Perfiles de generación, desacople de costos marginales y estrechez de la transmisión, son algunos de los factores que menciona el reporte mensual de la consultora.

Valgesta Nueva Energía, en su reporte mensual, advierte una serie de consideraciones en torno a los resultados de las últimas licitaciones de suministro para clientes regulados, precisando que se aprecian riesgos comerciales, considerando algunas condiciones que se están dando en el sistema eléctrico, como el desacople de costos marginales y la estrechez de la transmisión en ciertas zonas.

«Además de los costos de desarrollo de la tecnología, un ofertante debe considerar el riesgo comercial que enfrenta su proyecto en el mercado eléctrico chileno (considerando el contrato de suministro). Este riesgo comercial está asociado a la variación en los ingresos y costos esperados de la ejecución del contrato considerando la participación del proyecto en el mercado físico o mercado spot. Lo anterior, debido especialmente a los riesgos asociados al nivel y perfil de generación y a los desacoples de los costos marginales. Como consecuencia de ello, en los precios de los contratos se suele agregar una prima asociada a este riesgo comercial», señala el documento.

Factores
Según el análisis de la consultora, es necesario considerar la posibilidad de riesgos ante la posibilidad de que la unidad de generación «aumente o disminuya su generación con respecto al valor esperado (por ejemplo, por vertimiento de ERV), convirtiendo al suministrador en excedentario o deficitario y obligándolo a hacer frente a la variabilidad del costo marginal».

Otro punto de atención es de que el perfil de generación se puede diferenciar considerablemente con el de consumo de manera horaria, lo que podría dejar al «expuesto a la variabilidad de los costos marginales para aquellas horas en que presenta un déficit (o exceso) de generación.

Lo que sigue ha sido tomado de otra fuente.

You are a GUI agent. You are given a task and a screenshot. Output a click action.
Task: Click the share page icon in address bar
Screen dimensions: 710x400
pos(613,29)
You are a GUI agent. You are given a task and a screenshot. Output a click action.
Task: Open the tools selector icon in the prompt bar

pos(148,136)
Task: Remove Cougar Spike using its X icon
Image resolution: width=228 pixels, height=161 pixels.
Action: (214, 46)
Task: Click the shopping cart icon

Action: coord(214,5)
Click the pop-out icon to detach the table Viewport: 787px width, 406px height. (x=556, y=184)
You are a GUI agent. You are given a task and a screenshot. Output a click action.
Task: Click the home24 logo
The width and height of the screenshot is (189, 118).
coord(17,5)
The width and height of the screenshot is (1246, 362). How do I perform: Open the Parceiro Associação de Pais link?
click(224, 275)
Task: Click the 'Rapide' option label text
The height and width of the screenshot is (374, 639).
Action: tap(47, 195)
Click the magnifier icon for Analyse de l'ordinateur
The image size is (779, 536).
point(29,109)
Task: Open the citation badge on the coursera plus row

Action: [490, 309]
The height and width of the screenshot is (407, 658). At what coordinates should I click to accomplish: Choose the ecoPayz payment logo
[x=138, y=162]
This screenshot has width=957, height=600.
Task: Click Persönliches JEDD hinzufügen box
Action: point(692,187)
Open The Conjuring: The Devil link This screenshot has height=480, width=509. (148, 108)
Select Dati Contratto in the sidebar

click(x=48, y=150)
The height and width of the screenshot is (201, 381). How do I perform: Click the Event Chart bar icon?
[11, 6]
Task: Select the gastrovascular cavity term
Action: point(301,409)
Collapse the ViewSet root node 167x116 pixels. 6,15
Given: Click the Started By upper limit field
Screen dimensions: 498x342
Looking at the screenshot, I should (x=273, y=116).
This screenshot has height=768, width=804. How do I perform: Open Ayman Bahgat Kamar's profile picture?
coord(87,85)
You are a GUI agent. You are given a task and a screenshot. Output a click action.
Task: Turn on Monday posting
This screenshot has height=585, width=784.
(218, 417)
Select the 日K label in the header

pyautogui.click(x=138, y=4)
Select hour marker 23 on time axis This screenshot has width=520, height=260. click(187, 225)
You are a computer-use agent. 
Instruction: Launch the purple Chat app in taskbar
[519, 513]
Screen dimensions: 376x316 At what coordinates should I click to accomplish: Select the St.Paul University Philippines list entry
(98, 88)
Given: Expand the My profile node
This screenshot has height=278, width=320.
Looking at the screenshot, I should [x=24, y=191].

De manera adicional, es de esperar que el perfil diario de generación (y el de demanda probablemente) varíe durante el año, aumentando aún más el riesgo asociado».

También menciona que pueden darse riesgos si es que se producen diferencias en costos marginales, especialmente entre los puntos de inyección y de retiro, debido a problemas de congestión en la transmisión, por lo que se indica que las proyecciones de los oferentes consideren que el desarrollo de líneas de alta tensión sea el óptimo, «eliminando futuros desacoples entre los costos marginales y la posibilidad de vertimientos debido a congestiones».

«Como Valgesta no compartimos esta percepción de bajo riesgo comercial, especialmente antes del año 2030. Se proyectan claros desacoples de los costos marginales entre la zona norte y sur del país debido a las congestiones, por lo menos hasta la entrada de la línea HVDC Kimal – Lo Aguirre 500 kV, lo que se traduce en un impacto en el balance de inyección y retiro, y se espera que este tipo de desacoples sigan existiendo en alguna medida en el futuro. Debido a estos problemas de transmisión proyectados, tampoco existe certeza de poder generar la energía esperada. De esta manera consideramos relevante el riesgo de producción y el riesgo asociado a la localización de los puntos de retiro, no siendo esto consistente con considerar una baja prima por riesgo comercial», sostiene el reporte.

Como conclusión, el análisis de la consultora señala que «algunas de las ofertas adjudicadas son muy arriesgadas, lo que podría implicar un complejo panorama a la hora de buscar financiamiento y por ende concretar la inversión comprometida. Sin perjuicio de ello, la tendencia a la reducción de los precios de largo plazo del suministro eléctrico es una buena noticia para los consumidores».

«Lamentablemente, los clientes regulados no veremos esta tendencia por lo menos hasta el año 2028, al momento en que se termine de pagar la deuda originada por la ley de estabilización de tarifas eléctricas presentada por el Gobierno en noviembre de 2019», se agrega.